OAKLAND (BCN) — A 34-year-old woman with a history of dating teenage boys was sentenced Friday to 16 years to life in state prison for her second-degree murder conviction for her role in the fatal shooting of an 18-year-old man in West Oakland four years ago.

According to prosecutor Glenn Kim, Laquisha Allen ordered her son, Douglas Andrews, who was only 15 at the time, and 18-year-old Tommy Lacy III to shoot Marjon Fuller in the 1600 block of 11th Street in West Oakland at about 7:20 p.m. on July 6, 2012, because she thought Fuller was responsible for the fatal shooting of 17-year-old Jah-Kwan Smith in Stockton the previous week.


Kim said Allen and Smith had a sexual relationship and were a couple because she still has a tattoo of Smith’s name on her neck. But he said Allen also had sexual relationships with Lacy and several other teenagers.

Kim said Allen, who lived in Stockton but had family and friends in West Oakland, rented a car and had Lacy and her son accompany her to West Oakland, where she drove at speeds of up to 85 miles per hour before they spotted Fuller outside a corner store.

He said Allen then ordered the teenagers, who were both armed with guns, to get out of the car and shoot Fuller.

Kim said Lacy and Andrews confronted Fuller but in an exchange of gunfire Lacy was shot and was pronounced dead at the scene.

Although Allen didn’t get out of her rental car and didn’t fire any shots, she was charged under the provocative act doctrine, which holds that a suspect can be charged with murder if she engages in reckless or

dangerous conduct that provokes a victim to shoot in self-defense and kill someone else.

Allen’s attorney, Ted Johnson, told jurors in her trial earlier this year that Allen should be acquitted or only convicted of the lesser charge of manslaughter because he thinks there is reasonable doubt since many questions in the case remain unanswered, such as who fatally shot Lacy.

Fuller, who was 18 at the time, wasn’t injured in the shooting but was killed in a separate drive-by shooting at the same corner two years later at 9 a.m. on April 16, 2014, when he was 20.

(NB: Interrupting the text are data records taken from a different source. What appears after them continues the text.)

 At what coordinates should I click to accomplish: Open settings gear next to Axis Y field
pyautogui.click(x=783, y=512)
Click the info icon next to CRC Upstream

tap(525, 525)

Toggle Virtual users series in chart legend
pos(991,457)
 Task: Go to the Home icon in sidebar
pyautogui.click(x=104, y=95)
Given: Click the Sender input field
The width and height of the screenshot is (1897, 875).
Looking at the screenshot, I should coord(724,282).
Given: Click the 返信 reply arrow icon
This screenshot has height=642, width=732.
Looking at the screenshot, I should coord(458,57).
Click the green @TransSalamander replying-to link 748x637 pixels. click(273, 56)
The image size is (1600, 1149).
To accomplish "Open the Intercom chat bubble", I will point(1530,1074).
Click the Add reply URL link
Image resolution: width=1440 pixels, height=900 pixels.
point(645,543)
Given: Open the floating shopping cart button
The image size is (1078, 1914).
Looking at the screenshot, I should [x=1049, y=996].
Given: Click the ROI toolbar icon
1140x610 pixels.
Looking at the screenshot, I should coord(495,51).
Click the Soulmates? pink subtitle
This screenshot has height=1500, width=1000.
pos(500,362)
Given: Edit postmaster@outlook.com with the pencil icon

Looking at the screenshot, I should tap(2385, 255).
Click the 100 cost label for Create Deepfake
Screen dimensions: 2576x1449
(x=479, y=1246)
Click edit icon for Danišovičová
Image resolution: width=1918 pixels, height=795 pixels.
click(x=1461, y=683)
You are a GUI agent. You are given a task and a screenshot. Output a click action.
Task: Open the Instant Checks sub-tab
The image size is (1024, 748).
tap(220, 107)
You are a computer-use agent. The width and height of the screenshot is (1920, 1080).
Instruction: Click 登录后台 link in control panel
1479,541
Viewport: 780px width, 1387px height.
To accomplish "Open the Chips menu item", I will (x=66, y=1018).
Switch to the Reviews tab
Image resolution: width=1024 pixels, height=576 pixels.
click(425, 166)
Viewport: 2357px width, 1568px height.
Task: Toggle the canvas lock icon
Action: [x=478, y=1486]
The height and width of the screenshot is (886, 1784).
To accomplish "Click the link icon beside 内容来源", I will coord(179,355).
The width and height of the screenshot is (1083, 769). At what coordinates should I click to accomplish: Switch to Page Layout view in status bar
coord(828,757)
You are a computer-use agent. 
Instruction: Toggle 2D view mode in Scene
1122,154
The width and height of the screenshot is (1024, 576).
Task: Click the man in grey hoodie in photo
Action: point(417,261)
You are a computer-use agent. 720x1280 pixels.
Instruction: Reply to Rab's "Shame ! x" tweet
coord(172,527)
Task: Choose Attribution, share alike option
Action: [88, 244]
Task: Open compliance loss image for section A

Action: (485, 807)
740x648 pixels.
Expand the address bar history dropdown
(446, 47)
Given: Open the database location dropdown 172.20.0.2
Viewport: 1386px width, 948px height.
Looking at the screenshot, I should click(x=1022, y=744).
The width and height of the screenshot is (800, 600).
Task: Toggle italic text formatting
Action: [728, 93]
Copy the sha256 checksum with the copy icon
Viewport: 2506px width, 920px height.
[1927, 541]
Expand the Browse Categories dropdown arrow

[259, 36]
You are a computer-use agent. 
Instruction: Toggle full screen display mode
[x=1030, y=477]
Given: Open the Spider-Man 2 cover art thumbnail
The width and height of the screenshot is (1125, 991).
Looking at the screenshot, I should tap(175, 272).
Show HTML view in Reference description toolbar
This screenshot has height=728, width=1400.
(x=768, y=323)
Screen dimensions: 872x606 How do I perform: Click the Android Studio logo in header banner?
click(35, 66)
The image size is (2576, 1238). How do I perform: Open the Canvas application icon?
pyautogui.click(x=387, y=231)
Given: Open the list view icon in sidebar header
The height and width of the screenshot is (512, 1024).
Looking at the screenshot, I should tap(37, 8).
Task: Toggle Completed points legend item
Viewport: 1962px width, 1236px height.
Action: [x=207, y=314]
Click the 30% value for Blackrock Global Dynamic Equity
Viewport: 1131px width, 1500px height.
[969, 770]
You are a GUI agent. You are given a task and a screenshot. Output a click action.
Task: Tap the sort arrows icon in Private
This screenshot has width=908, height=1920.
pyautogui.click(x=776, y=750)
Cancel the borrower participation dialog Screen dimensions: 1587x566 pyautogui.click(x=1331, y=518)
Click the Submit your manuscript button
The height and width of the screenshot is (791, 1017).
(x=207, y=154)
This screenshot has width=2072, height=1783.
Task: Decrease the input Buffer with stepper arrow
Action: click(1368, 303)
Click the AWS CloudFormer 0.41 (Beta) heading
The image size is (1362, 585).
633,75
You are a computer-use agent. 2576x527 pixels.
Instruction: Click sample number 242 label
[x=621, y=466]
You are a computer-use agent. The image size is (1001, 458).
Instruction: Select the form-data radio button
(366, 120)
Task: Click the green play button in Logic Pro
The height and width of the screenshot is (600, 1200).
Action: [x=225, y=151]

Kim said it’s never been determined who fired the shot that killed Lacy but said for the purpose of Allen’s case that doesn’t matter because he believes she bears legal responsibility for Lacy’s death.

Andrews, Allen’s son, pleaded guilty in juvenile court to charges stemming from Fuller’s death and testified during her trial that Allen didn’t have anything to do with the shooting.

No one from Lacy’s family showed up to speak at Allen’s hearing Friday.

Allen, who was convicted back on March 4 and was sentenced by Alameda County Superior Court Judge Allan Hymer, is a friend of convicted double-murderer Darnell Williams, according to testimony in the penalty phase of Williams’ trial, which is being held in the courtroom of Judge Jeffrey Horner across the hall from Hymer’s courtroom.

Williams, a 25-year-old Oakland man, was convicted on May 6 of two counts of first-degree murder for the shooting death of 8-year-old Alaysha Carradine at an apartment in the 3400 block of Wilson Avenue in Oakland at about 11:15 p.m. on July 17, 2013, and the unrelated fatal shooting of Medearis in the 1400 block of Eighth Street in Berkeley about seven weeks later at about 5:45 p.m. on Sept. 8, 2013.

Under questioning by the prosecutor in that case, John Brouhard, earlier this week, Williams’ mother, Sheila Smith, admitted that she mailed letters from Williams to Allen, even though it’s against jail rules for inmates to send letters to one another.

Smith said she didn’t know it was against jail rules for her to send letters on Williams’ behalf to other inmates.

The nature of Williams’ friendship with Allen wasn’t disclosed.

In the penalty phase of Williams’ trial, which will conclude with closing arguments on Tuesday, jurors will choose between recommending the death penalty or life in prison without the possibility of parole.